Arduim fez uma mesura às três e se preparava para tomar o rumo do seu quarto quando Gala o chamou, fazendo que ele novamente se virasse na direção das jovens.

– Visconde, o senhor está bem de saúde?

– Estou ótimo, por que perguntas?

– O senhor me defendeu recentemente na discussão com o agora ex-conde Fioriz e hoje veio de bom grado nos aconselhar sobre a missão de amanhã.

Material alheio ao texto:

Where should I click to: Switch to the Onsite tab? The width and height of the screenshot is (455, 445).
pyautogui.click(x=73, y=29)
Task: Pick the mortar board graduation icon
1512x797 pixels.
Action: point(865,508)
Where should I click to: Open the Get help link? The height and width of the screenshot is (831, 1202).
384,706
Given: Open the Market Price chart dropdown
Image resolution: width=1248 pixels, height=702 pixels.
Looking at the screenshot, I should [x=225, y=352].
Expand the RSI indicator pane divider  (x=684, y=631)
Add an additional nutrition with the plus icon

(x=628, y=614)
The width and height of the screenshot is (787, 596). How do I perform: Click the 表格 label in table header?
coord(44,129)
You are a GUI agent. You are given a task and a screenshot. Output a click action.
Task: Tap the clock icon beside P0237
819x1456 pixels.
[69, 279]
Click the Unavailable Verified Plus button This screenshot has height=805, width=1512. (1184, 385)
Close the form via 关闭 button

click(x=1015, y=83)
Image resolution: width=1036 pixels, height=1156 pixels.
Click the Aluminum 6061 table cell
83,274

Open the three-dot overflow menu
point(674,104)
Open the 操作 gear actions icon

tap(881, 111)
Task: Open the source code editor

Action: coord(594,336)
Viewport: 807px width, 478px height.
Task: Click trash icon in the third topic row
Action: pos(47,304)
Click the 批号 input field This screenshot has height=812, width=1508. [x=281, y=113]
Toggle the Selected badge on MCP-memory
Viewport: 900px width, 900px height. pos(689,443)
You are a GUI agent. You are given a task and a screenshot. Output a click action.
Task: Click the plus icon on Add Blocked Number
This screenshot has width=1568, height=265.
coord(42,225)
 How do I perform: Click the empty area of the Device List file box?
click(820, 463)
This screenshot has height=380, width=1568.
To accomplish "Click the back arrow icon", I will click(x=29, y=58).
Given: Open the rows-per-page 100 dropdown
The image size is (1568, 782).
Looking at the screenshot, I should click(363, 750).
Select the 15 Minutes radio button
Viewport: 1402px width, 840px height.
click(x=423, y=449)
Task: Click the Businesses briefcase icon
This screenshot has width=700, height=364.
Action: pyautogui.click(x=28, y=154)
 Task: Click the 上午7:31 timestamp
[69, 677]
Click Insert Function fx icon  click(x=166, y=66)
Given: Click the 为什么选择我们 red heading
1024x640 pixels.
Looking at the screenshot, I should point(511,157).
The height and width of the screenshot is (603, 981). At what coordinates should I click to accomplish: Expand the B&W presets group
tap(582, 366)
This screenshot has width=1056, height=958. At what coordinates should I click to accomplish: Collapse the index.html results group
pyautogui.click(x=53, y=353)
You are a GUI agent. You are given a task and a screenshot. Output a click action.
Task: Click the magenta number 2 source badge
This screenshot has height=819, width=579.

Só falta o senhor convidar meu pai para um jogo de xadrez acompanhado de uma boa cerveja para conversar como velhos amigos….

O idoso meio elfo começou a gargalhar diante da frase de Galawel. Passados alguns instantes, depois de recuperar o fôlego, ele finalmente a retrucou.

– Como eu já disse, alteza, estou ótimo, minha saúde física e mental está excelente. Quanto aos pontos levantados por vós, bem, me permita rebater um por um. Com relação ao ex-conde, como eu disse naquela vez, eu apenas defendi a neta do meu suserano, cumprindo o meu dever de vassalo. Já a ameaça atual dos gafanhotos diz respeito, a meu ver, a todo o continente, quiçá à todo o mundo, não só à Arlon e, assim, não poderia ficar de braços cruzados, não é mesmo? E, por fim, não me leves à mal, mas, com todo o respeito, não quero ofendê-la, mas acho que preferiria convidar um orc bêbado para jogar xadrez comigo do que o vosso pai.

Desta vez foi Galawel que começou a chorar de rir.

– Visconde, acredito que, no que diz respeito ao meu pai, a recíproca seja verdadeira – falou a jovem elfa enquanto secava as lágrimas dos olhos.

– Então ficamos assim combinados – sorriu o velho visconde. – Agora, se me deres licença, eu realmente preciso descansar.

– Claro, claro, pode ir, nós iremos também daqui a pouco. E, mais uma vez, muito obrigada.

– Foi um prazer, alteza.

Lorde Arduim fez uma nova mesura em direção às jovens e se retirou para os seus aposentos.